“McJesus” brought hundreds of angry demonstrators out into the streets in Haifa, protesting the offense to the religious feelings of Christian believers. Earlier someone threw a firebomb at the museum's exterior, and three policemen were injured in a confrontation with the protesters.
We may recall the case of a hamsa with the inscription “Idbah al-Yahud” (Slaughter the Jews) produced by Gal Volinez and displayed at Sapir Academic College, which aroused the anger of a student who destroyed it; or the portrait of Justice Minister Ayelet Shaked in the nude at an exhibition of students' work at the Shenkar College of Engineering and Design, which ended with the removal of the work and the resignation of the head of the art department, Larry Abramson; and the video clips by Natali Vaxberg, who defecated on the Israeli flag; and the white flag that Ariel Bronz rammed into his posterior at a Haaretz cultural conference. Provocation always works and always arouses one of the major questions that preoccupies us here: Is freedom of expression an absolute value or it is it relative? [...]

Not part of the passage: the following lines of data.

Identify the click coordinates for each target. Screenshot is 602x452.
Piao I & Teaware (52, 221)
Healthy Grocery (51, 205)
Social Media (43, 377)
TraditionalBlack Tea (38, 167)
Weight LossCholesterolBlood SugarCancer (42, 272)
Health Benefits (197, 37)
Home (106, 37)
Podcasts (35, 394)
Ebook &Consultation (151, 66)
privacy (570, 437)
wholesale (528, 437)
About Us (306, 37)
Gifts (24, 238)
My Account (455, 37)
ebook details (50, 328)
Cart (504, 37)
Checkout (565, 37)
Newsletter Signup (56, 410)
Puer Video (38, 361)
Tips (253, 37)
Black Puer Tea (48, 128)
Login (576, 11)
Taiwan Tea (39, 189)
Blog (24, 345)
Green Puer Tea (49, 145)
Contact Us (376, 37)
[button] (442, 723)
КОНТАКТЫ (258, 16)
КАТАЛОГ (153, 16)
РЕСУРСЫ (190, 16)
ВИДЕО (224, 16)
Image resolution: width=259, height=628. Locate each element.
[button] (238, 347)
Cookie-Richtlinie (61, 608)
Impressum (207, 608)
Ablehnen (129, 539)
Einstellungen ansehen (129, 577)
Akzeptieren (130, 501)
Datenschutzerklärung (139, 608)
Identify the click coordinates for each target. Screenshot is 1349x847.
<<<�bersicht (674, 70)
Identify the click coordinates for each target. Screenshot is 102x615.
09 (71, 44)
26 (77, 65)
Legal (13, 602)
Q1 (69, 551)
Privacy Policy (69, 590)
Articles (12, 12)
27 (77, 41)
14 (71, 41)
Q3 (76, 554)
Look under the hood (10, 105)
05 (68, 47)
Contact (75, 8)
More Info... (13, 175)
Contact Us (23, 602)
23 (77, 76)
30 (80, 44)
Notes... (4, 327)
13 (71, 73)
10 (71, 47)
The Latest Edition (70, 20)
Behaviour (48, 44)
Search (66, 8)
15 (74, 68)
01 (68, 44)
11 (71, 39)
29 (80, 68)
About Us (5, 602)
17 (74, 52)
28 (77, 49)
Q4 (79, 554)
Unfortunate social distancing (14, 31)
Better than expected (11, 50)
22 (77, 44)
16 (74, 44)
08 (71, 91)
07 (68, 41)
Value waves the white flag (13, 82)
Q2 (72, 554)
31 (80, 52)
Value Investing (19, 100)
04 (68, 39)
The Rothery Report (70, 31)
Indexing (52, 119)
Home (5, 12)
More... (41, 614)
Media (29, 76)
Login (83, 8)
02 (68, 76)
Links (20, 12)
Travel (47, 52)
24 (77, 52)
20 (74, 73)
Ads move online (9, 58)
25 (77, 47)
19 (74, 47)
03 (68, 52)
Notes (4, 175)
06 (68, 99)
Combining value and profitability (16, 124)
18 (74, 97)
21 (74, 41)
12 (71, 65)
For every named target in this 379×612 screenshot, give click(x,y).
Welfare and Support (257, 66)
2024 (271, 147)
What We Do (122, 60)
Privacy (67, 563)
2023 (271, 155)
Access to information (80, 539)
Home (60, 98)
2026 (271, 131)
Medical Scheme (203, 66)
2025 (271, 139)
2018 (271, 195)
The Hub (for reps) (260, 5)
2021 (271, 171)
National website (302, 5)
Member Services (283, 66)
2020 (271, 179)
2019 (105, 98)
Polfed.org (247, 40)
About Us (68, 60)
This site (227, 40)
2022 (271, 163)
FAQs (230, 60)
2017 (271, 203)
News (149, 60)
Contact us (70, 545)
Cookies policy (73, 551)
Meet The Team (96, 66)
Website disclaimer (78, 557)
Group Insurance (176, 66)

Culture Minister Miri Regev was quick to contact the executive director of Haifa's municipal museums, Nissim Tal, demanding that he remove the work. She wrote that she had received “many complaints over the serious offense caused to the Christian community’s feelings” and that “contempt for symbols sacred to religions and many believers around the world as an act of artistic protest is illegitimate and cannot be displayed in a cultural institution supported by state funds.” She also added a threat that the Culture Ministry would withhold support from the Haifa Museum of Art. [...]
So not only freedom of expression is a liberal, Western value and therefore unnecessary in Regev’s opinion, but culture as a whole becomes a dubious idea. Culture has become a dirty word that is identified with leftists, and it is the antithesis of the most basic and important characteristic of the Jewish people in its own view, which is to be a special people.